| СТАТЬЯ |
При всей своей актуальности подобные воззрения должны быть уточнены. Опираясь прежде всего на институт литературы, на ее формы, модусы, психические структуры, в которых она представляется, они недооценивают — особенно со стороны Германии — материальные реальности и условия, то есть глубинный ритм истории. А главное, они констатируют, но не объясняют или объясняют лишь частично. Между тем в данном случае любая, скажем социологическая, религиозная или культурная, гипотеза оказывается недостаточной: ведь Англия и Испания, две централизованные монархии, одна англиканская, другая католическая, не знали подобной эволюции в области литературы или культуры. А федеральная, но католическая Италия, долгое время стремившаяся, как и Германия, к трудноосуществимому единству, тем не менее во многих областях отличается от последней.

Итак, подобные попытки объяснения[67] можно упрекнуть в недооценке исторического измерения — и прежде всего в забвении того факта, что если в первом случае история обрела ощутимую реальность в нации, государстве и культуре, то во втором случае она по-прежнему воплощает в себе предмет исканий, некий идеал или же грядущее. Отсюда немецкая рефлексия о государстве (у Канта, Гегеля или Маркса), чья цель в плане политики сравнима или, по крайней мере, дополнительна к той, что преследуется эстетиками в плане искусства: определить ту территорию, где становится возможным или даже оправданным совместное бытие. Однако следует напомнить: государство — это не нация; оно либо вырастает из нее (по примеру Франции), либо предшествует ей и подготавливает ее (в случае Германии). Так же обстоит дело и с литературой, отсутствие которой как института следует понимать в свете немецкой национальной истории, вновь и вновь начинаемой заново, от Гегеля до Хайдеггера, истории идеализированной, одним словом, диалектизированной[68]. Наконец, отсутствие нации-литературы (в том смысле, в каком Бродель писал о мире-экономике), литературы, ставшей национальной реальностью, а стало быть, и нации, обозначаемой своей литературою, — все это отражает отсутствие сложившегося корпуса ценностей, ритуалов, практик, знаков, отсутствие интеллигибельной или даже непосредственно переживаемой традиции. Ее утопия — утопия литературы — это также и утопия истории и нации, которых не удается обрести. Как писал Герман Глазен о культуре: alles das, was nicht ist — все то, чего нет[69].

| ИСХОДНЫЕ ДАННЫЕ |

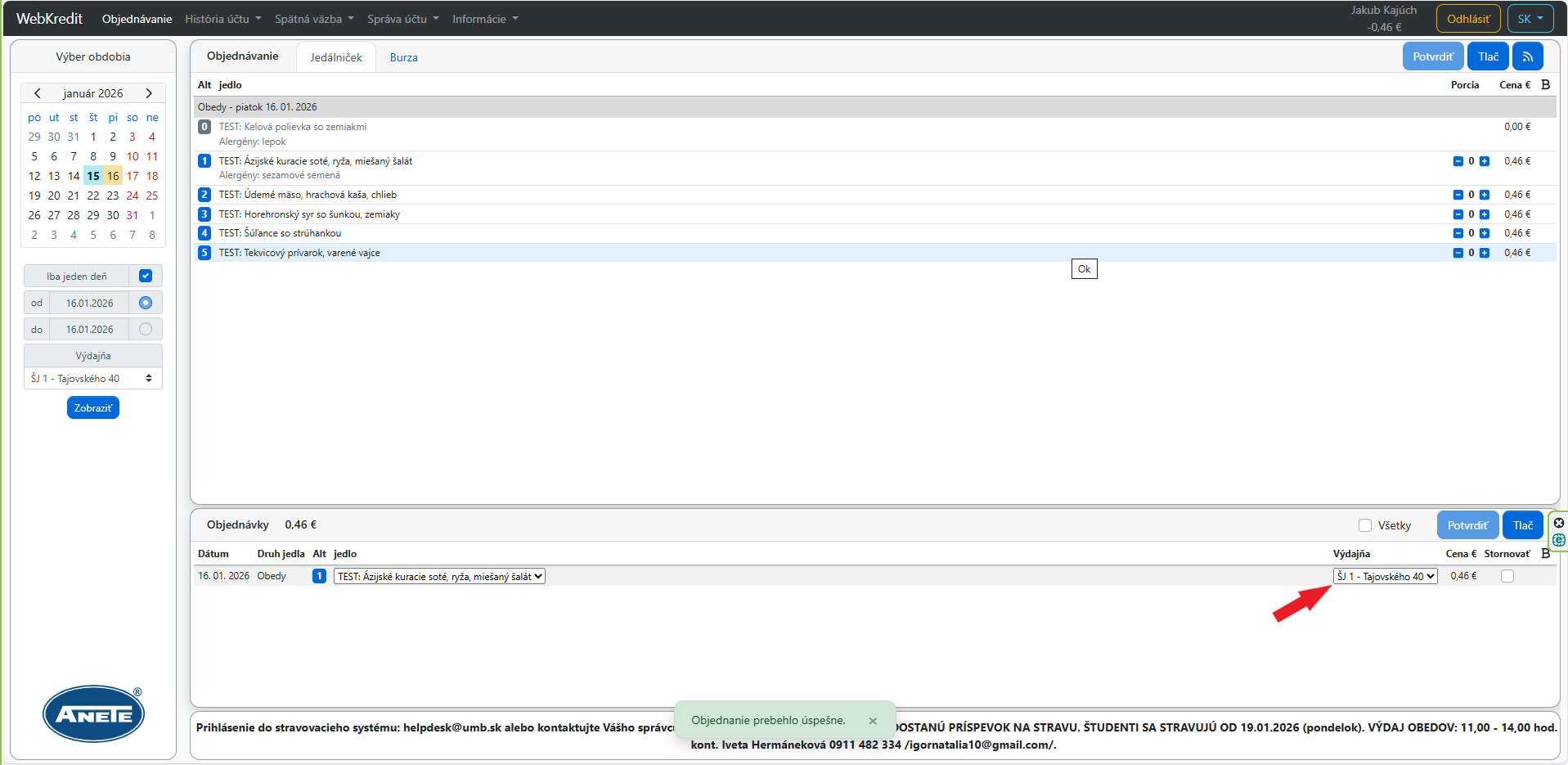Advance calendar to next month

(x=149, y=93)
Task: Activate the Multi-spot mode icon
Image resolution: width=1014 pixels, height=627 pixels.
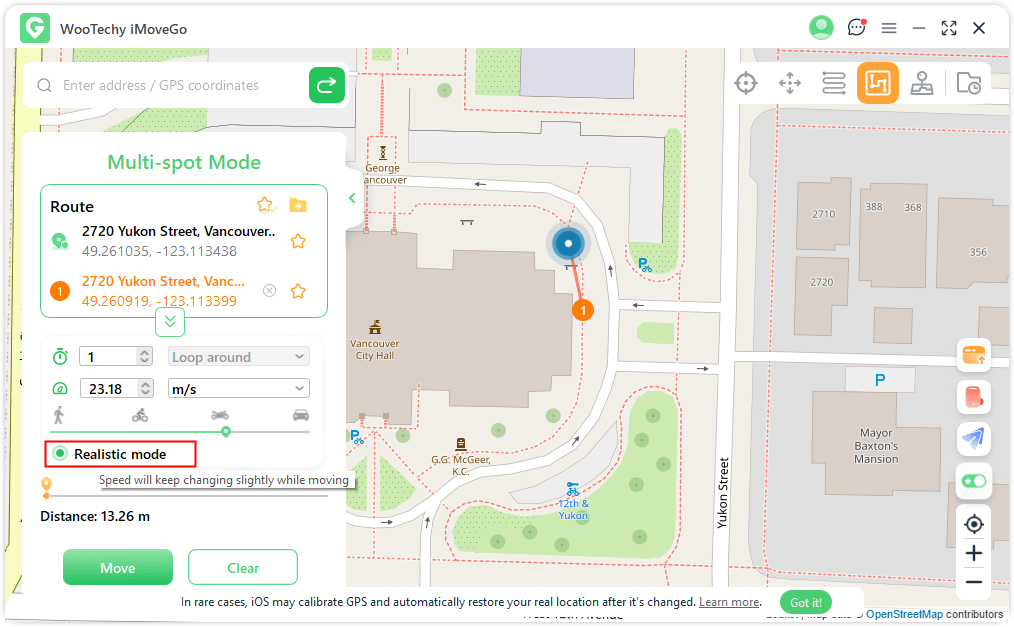Action: tap(877, 83)
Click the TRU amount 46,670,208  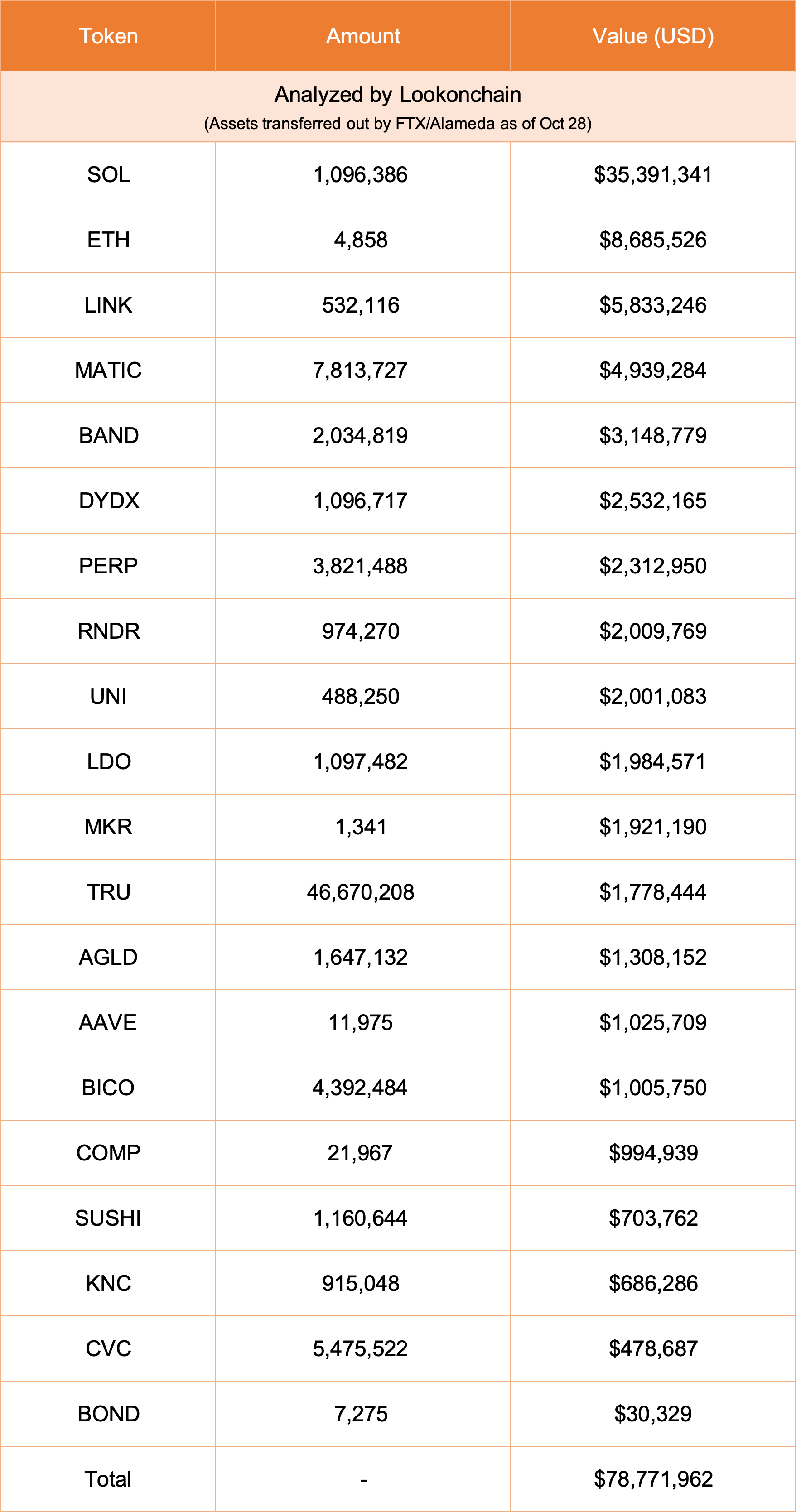pyautogui.click(x=361, y=892)
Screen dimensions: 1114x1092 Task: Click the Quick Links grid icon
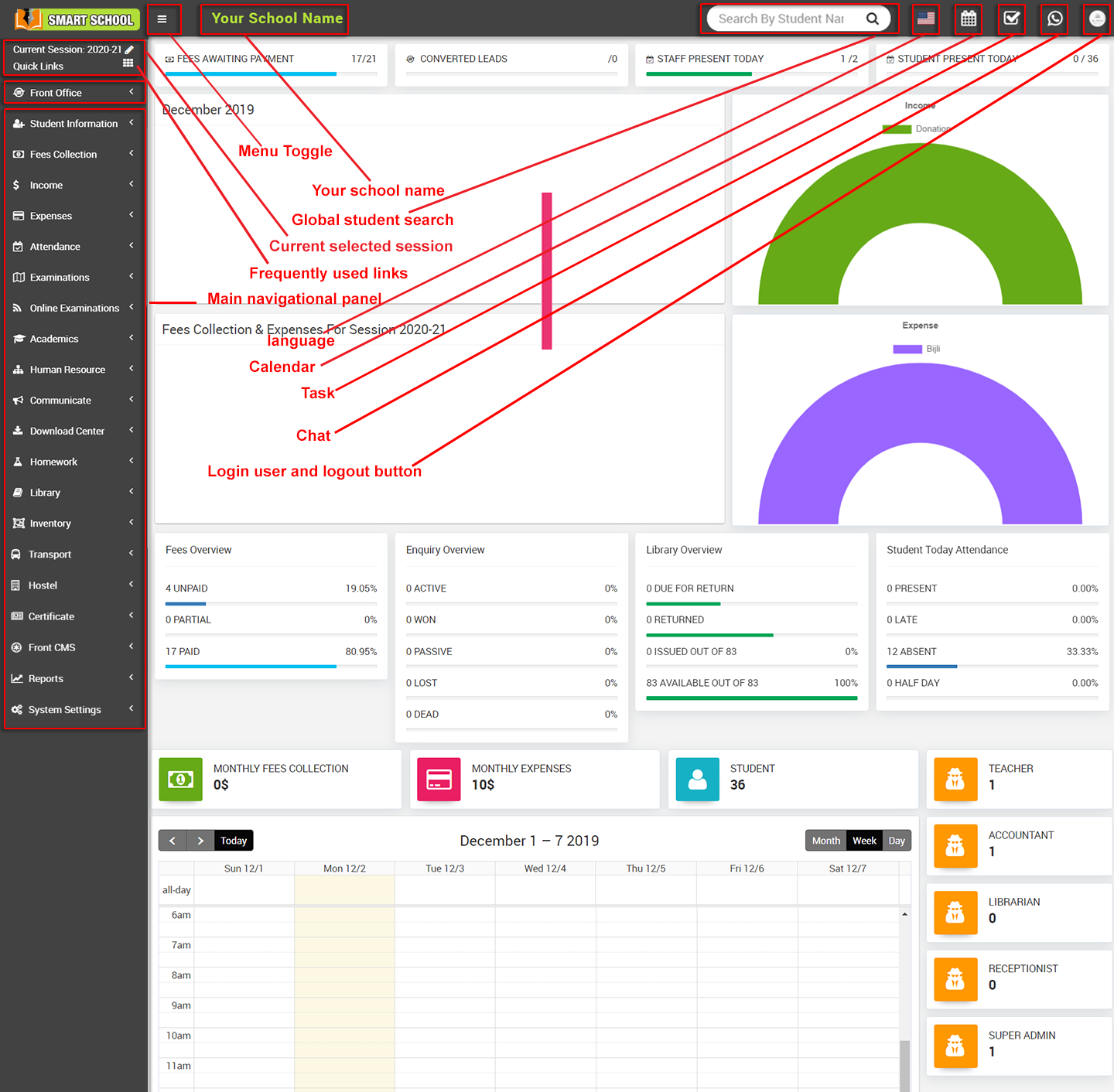coord(128,63)
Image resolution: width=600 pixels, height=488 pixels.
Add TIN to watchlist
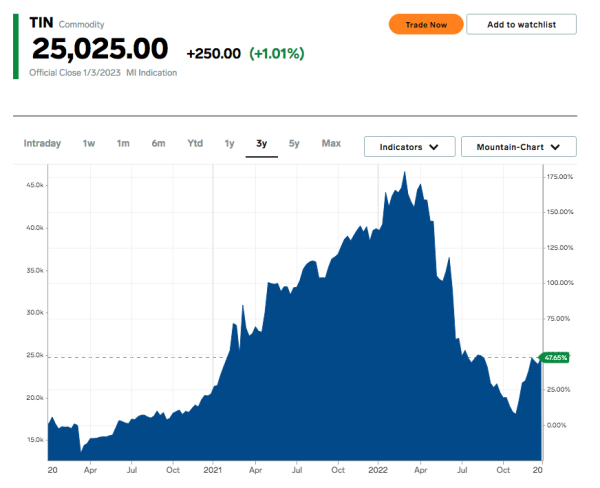pyautogui.click(x=521, y=24)
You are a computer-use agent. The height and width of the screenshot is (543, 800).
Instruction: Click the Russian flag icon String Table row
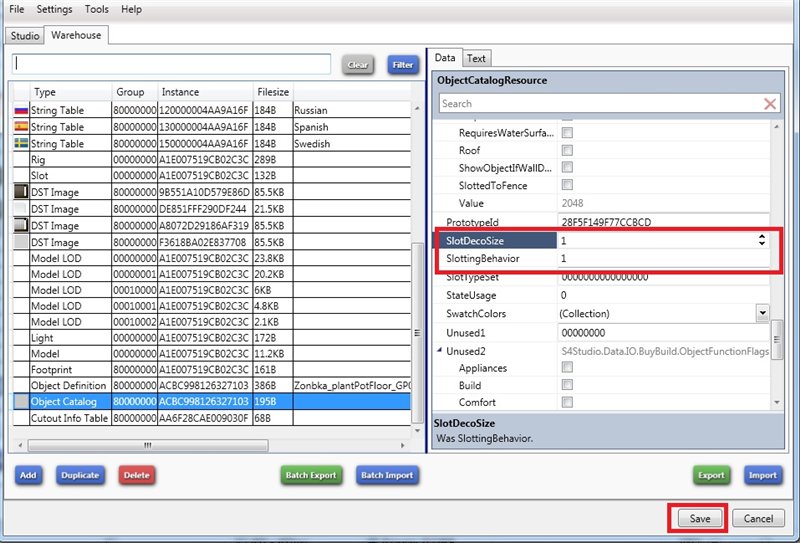(x=19, y=110)
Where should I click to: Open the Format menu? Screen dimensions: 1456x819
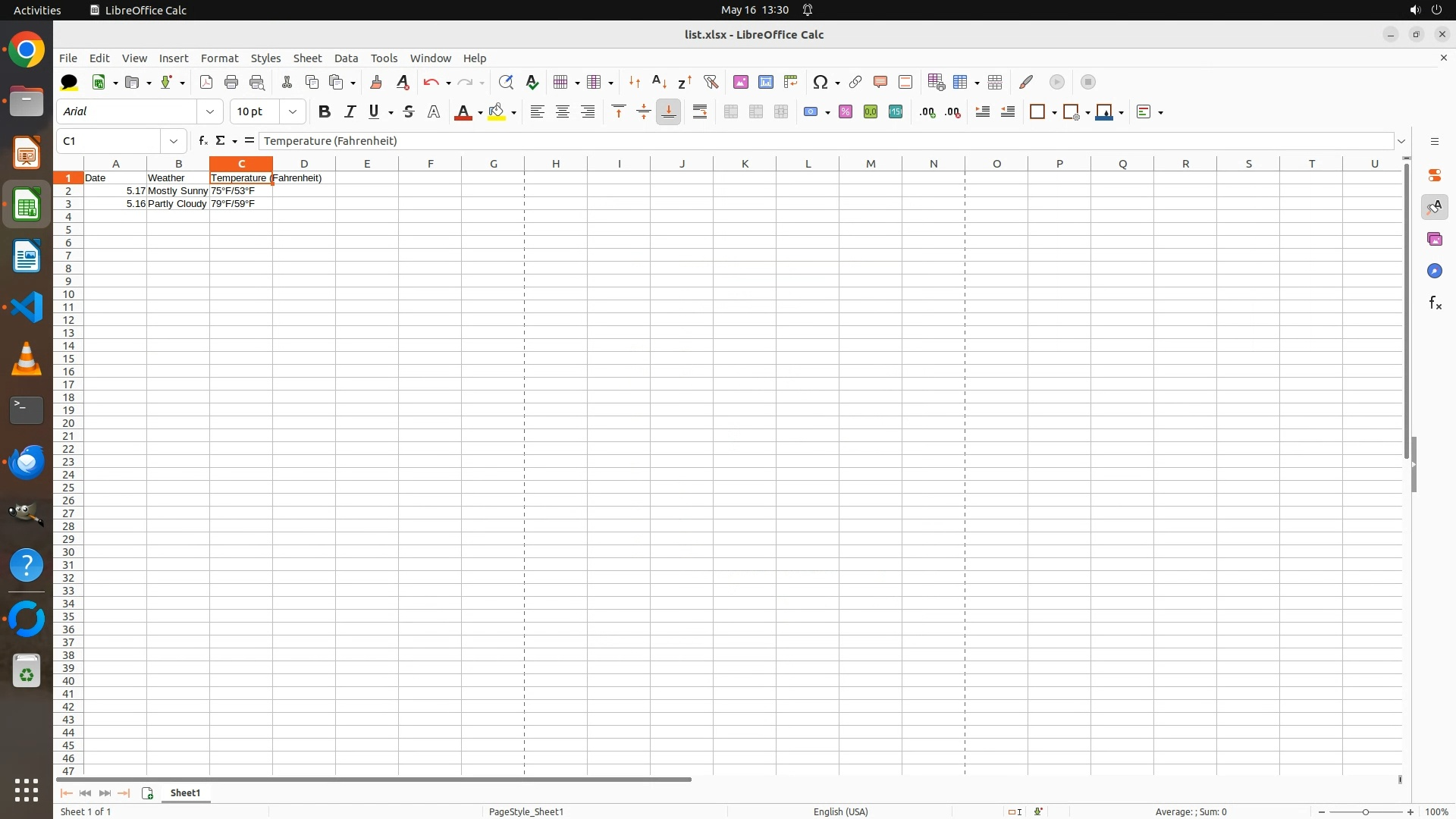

| ЦЕЛЬ |
Продолжите статью о литературе и нации в Германии, начиная сразу после ее последнего предложения.

| ОТВЕТ |
В конечном счете решающую роль опять-таки играет историческое объяснение. Я могу лишь бегло наметить его, рискуя быть слишком кратким. Но иногда бывает полезно напоминать об очевидных, даже о самых простых вещах. Потом остается обставлять их фактами, датами, цитатами — одним словом, историей. Это уже другое дело! Итак, вместо заключения ограничимся таким замечанием: французская литература, классическая или нет, знаменует собой прежде всего некоторый свершившийся факт; немецкое же понятие о литературе, романтическое, идеалистическое или модернистское, совпадает с осознанием относительности любых человеческих мыслей и предприятий. Это рождение истории для себя самой, а также и его последствия в литературе (вообще в искусстве) прекрасно понимал Бенжамен Констан, еще один ценный наблюдатель франко-германских отношений: «Великой заслугой или великим счастьем немцев является то, что почти все они признают одну основополагающую истину, без которой ничего истинного нельзя открыть. Эта истина гласит, что в человеке все прогрессивно»[70].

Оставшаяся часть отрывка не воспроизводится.